Topical Area: Nutrition Education and Behavioral Science, Obesity
Characterize parent (P) weight change 2-5 y post participation in Fuel for Fun (FFF) a controlled trial of a school and family intervention focused on culinary and physical activity experiences for 4th grade youth.
P who had participated with their 4th grader in FFF were recruited via email to enroll in a follow-up (FFF-FU) assessment. FFF-FU survey set included measures from the original study and new items pertinent to P of adolescents. Physical activity was measured with the IPAQ; low income was denoted as using an income-based program or worry about money for food. Height, weight, age in FFF and FFF-FU were self-reported. Perimenopausal age included 47 y within BL and FFF-FU. Youth in FFF cohorts 1 and 4 were controls and cohorts 2 and 3 included the multi-component intervention. P were enrolled in 1 of 4 treatments varying in type and intensity. FFF and FFF-FU data were collected online using the Qualtrics platform. FFF P completed surveys at baseline (BL), post-intervention, and 4 months post-study. FFF-FU data were collected spring 2018, about 2 to 5 years years post-BL. Data were analyzed with repeated measures controlling for BL or FFF-FU sociodemographics, engagement, health behaviors.

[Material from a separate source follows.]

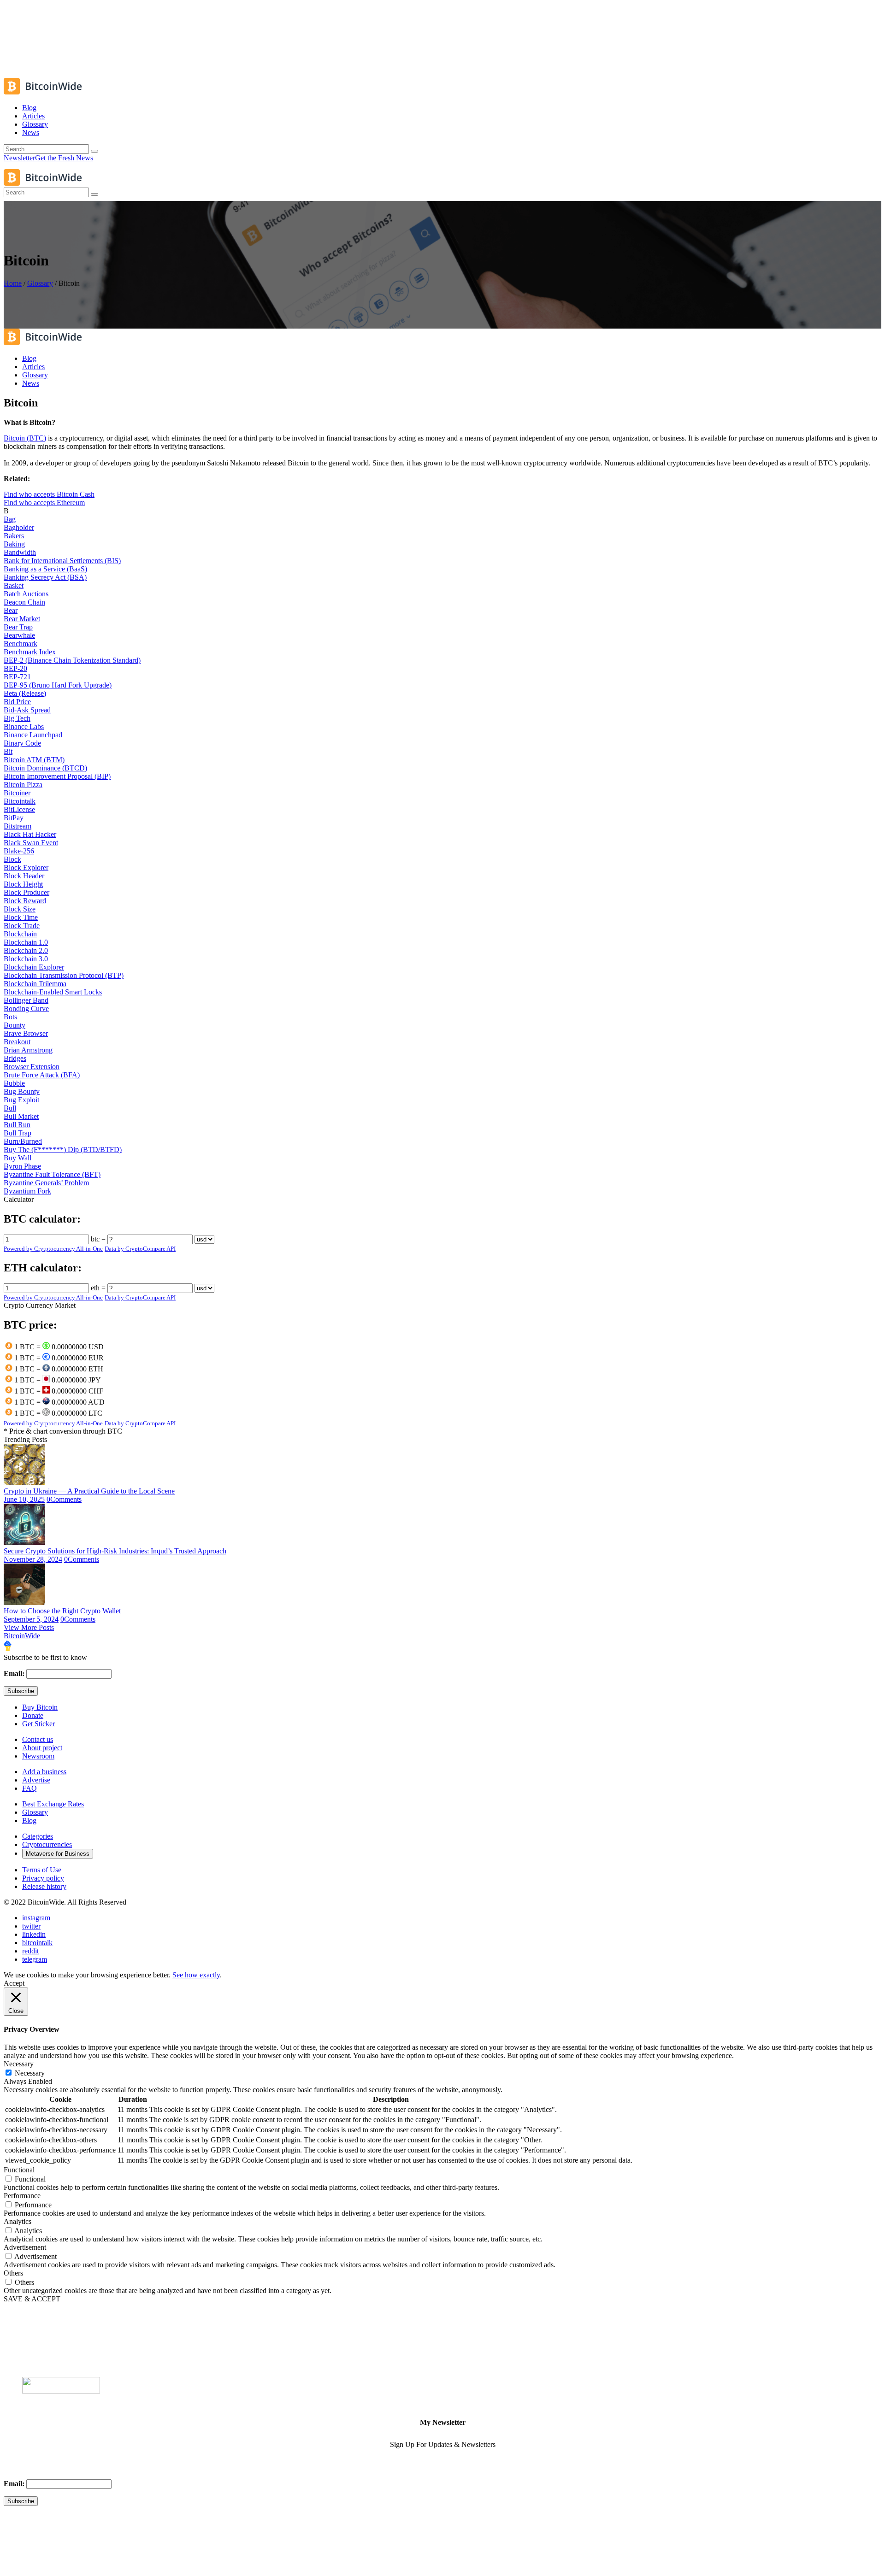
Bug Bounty (22, 1091)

Of the 418 FFF P, 127 completed FFF-FU surveys (mean age 42.5 6.0 y) with 115 providing weight and height. FFF-FU sample was female (88%), white (84%), active (44% high activity), educated (69% college degree or higher), but had lower BMI and fewer with low income than FFF P. Of FFF-FU providing heights/weights at the 4 assessments, mean (SE) BMIs were 24.2 (0.5), 24.4 (0.5), 24.6 (0.6) and 25.7 (0.6) respectively. Change in BMI was significant after controlling for age, stress, ethnicity, sex, physical activity level, P treatment and engagement, but not when BL to FFU-FU change in age or perimenopausal age were controlled. The significantly greater increase in BMI for P of intervention youth than controls persisted when controlling for sociodemographic and health behavior findings, but not when BL to FFF-FU age change, perimenopausal age or activity level were controlled.
Significant weight gain by P of youth in a nutrition intervention 2 to 5 years post-study was unrelated to stress, ethnicity, activity level, income, but was related to the FFF-FU age change from BL and perimenopausal age.